▶ **To do**: Reproduce, character for character, everything from the first line of the rows down through the line containing "Looking at the screenshot, I should (678, 30).".

▶ **Record list**:
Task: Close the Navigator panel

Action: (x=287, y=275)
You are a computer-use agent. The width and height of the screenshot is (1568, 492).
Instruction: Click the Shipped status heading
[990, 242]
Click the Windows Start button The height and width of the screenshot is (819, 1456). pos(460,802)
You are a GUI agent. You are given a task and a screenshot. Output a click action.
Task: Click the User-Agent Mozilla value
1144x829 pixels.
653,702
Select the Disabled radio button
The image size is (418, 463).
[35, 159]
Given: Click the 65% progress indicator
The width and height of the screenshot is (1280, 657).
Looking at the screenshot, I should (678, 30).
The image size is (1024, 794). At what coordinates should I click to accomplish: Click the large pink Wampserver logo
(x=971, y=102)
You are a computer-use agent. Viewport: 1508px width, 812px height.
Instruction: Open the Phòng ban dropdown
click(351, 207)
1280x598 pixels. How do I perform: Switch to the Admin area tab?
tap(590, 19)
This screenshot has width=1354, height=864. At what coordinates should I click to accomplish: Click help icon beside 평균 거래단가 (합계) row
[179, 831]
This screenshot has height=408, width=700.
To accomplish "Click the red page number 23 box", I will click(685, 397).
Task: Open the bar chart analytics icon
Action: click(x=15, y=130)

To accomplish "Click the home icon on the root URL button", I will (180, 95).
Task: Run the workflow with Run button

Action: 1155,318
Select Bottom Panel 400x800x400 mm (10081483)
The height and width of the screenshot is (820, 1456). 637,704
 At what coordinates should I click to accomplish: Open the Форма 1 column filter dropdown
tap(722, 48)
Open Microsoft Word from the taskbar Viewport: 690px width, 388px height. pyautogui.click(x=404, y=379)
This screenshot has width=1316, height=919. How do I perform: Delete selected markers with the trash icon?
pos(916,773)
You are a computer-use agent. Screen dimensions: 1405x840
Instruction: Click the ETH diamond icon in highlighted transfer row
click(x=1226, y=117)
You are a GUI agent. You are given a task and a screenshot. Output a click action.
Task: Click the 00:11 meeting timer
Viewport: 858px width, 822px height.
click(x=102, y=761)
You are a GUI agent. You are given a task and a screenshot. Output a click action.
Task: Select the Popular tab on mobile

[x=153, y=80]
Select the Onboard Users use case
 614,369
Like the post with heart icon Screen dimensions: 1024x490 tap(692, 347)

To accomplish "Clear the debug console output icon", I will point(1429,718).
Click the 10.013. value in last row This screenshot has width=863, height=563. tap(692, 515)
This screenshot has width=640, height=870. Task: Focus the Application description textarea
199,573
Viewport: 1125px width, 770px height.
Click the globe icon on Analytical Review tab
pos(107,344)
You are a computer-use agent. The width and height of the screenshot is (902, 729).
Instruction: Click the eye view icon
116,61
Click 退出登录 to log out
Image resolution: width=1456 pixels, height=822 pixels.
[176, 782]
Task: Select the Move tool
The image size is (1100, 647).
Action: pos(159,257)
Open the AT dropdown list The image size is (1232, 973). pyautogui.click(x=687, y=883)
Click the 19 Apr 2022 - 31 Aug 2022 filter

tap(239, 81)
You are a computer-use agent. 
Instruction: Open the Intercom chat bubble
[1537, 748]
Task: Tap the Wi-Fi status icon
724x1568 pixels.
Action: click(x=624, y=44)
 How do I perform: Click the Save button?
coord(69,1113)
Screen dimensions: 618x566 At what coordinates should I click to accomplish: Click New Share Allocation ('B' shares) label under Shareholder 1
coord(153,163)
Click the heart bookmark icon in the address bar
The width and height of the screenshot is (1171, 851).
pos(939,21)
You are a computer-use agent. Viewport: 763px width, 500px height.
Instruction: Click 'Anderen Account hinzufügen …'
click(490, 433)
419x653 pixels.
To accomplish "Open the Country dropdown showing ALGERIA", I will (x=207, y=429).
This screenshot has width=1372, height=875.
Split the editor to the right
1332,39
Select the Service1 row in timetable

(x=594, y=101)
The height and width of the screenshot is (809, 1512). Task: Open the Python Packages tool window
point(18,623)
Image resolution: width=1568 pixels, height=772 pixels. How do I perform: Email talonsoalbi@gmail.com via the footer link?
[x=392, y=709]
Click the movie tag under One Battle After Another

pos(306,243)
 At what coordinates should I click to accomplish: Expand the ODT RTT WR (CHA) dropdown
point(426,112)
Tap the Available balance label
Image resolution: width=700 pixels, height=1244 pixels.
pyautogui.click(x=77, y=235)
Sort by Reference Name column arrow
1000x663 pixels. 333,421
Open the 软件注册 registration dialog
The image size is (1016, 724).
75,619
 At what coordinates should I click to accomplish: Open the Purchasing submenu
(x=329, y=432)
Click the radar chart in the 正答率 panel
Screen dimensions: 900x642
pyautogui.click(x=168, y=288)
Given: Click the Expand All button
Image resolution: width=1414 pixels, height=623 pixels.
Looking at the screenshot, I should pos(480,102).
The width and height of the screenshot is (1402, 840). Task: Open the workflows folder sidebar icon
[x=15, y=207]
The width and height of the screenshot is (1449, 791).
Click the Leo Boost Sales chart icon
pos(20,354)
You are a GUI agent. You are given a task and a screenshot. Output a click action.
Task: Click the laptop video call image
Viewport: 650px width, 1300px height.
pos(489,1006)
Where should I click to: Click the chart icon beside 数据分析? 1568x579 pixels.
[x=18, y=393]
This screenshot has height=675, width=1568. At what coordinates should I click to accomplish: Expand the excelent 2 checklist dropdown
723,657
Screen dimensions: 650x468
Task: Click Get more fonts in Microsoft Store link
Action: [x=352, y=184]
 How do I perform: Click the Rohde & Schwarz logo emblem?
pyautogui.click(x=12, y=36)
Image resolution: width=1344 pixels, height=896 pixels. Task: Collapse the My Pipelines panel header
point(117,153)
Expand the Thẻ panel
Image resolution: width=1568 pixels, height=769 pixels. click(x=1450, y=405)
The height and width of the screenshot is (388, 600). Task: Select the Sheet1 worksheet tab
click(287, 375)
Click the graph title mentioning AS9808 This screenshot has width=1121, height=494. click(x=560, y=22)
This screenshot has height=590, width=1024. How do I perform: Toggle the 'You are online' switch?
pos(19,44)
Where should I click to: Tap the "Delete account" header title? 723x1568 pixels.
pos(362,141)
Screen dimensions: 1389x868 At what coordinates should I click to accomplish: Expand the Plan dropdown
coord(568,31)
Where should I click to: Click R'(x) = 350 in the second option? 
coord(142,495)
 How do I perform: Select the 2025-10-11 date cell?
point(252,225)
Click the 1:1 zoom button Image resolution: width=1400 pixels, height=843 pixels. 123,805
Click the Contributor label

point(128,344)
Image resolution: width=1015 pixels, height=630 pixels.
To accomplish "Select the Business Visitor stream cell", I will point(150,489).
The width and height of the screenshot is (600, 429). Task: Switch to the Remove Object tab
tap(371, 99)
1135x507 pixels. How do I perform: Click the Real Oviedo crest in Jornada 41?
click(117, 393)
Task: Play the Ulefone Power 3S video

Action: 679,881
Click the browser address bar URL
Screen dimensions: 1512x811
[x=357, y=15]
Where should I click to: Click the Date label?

▶ **Result of this exercise**:
Task: Close the Navigator panel

Action: (x=287, y=275)
You are a computer-use agent. The width and height of the screenshot is (1568, 492).
Instruction: Click the Shipped status heading
[990, 242]
Click the Windows Start button The height and width of the screenshot is (819, 1456). pos(460,802)
You are a GUI agent. You are given a task and a screenshot. Output a click action.
Task: Click the User-Agent Mozilla value
1144x829 pixels.
653,702
Select the Disabled radio button
The image size is (418, 463).
[35, 159]
Given: Click the 65% progress indicator
The width and height of the screenshot is (1280, 657).
Looking at the screenshot, I should (678, 30).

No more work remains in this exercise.